AFAIK it is just a digital zoom, not optical, like pretty much all smartphone cameras.

So when you "zoom", the camera is really just cropping away the outsides of the full frame, and blowing up (stretching) the middle that you are asking for.

I've noticed the pixellation on the phone's screen on zoomed pics, but have not yet compared on a computer. I would expect/hope that a zoomed-in pic would look no worse than a zoomed-out version that is cropped down to just what you wanted, then enlarged.

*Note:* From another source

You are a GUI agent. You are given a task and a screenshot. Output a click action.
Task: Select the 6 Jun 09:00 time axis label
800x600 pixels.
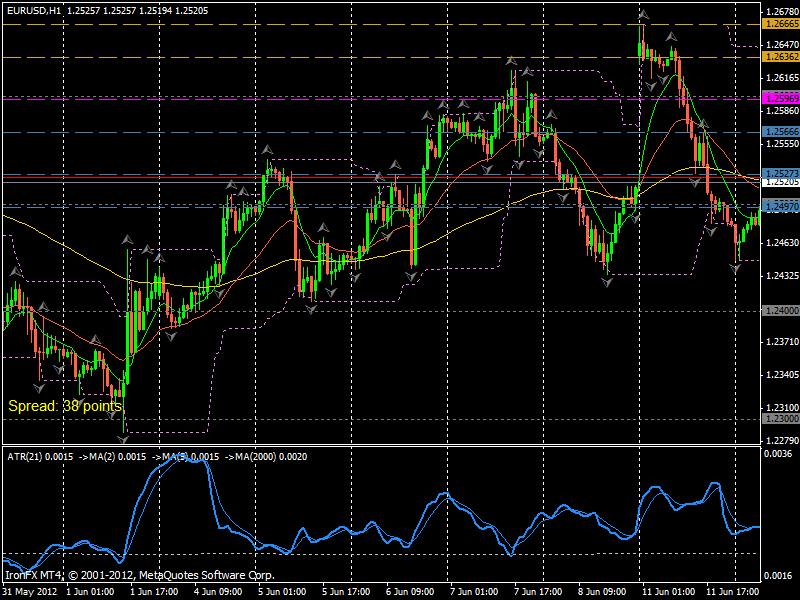tap(409, 591)
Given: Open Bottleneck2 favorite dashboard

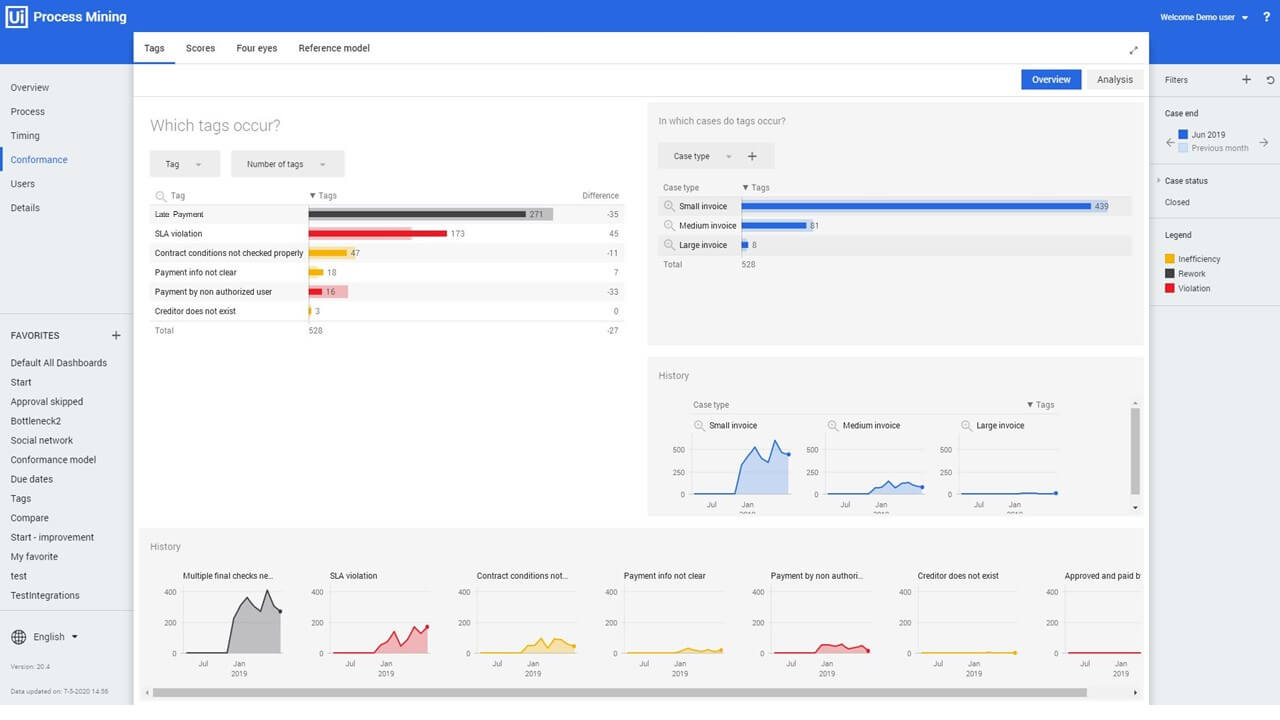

Try taking the same pic, zoomed out, then zoomed in, and blow up the first picture on your computer until it's the same zoom level as the second.

The only time I used the zoom on my last phone was to crop down to just the area I was interested in, to help with proper exposure in difficult lighting. Like a bright scene, where you are interested in the small darker area. When the bright areas aren't on the screen at all, the camera would expose better.

Posted via the Android Central App
 
I took a few pics as a test.

One zoomed out normally. The next zoomed in fully, centered on the same object.

I was surprised to see that the camera stores the fully-zoomed picture at the full resolution. When really, the camera only captured the center of the sensor, so it actually recorded much less than the full resolution. They are essentially stretching that small-capture up to 16MP. Trying to fool us, I suppose.

If I view the normal, zoomed-out picture at 100% , it looks like the picture that was taken zoomed in. But I have to view the zoomed-in picture *out* in my image viewer to 12%. If I compare both zoomed to 100% in the image viewer, the zoomed-in picture looks ridiculously pixelated, because the camera took a 2MP (?) image and stretched it out to pretend to be 16MP.

I am using the word "zoomed" too often, I apologize, this has gotten confusing.

Short form: don't expect much from a zoom on a typical smartphone. And when viewing a picture that was taken with the digital zoom, don't zoom in to 100% in your image viewer. Alternately, unless you need it for a specific reason, don't bother with the digital zoom, and simply crop the image later, down to the smaller area you want to "zoom in on". You will likely achieve the same result as using the digital zoom.
 
I think one of the main reasons for zooming first, is to get more accurate focus and exposure on a small subject within the field of view that the unzoomed lens would cover.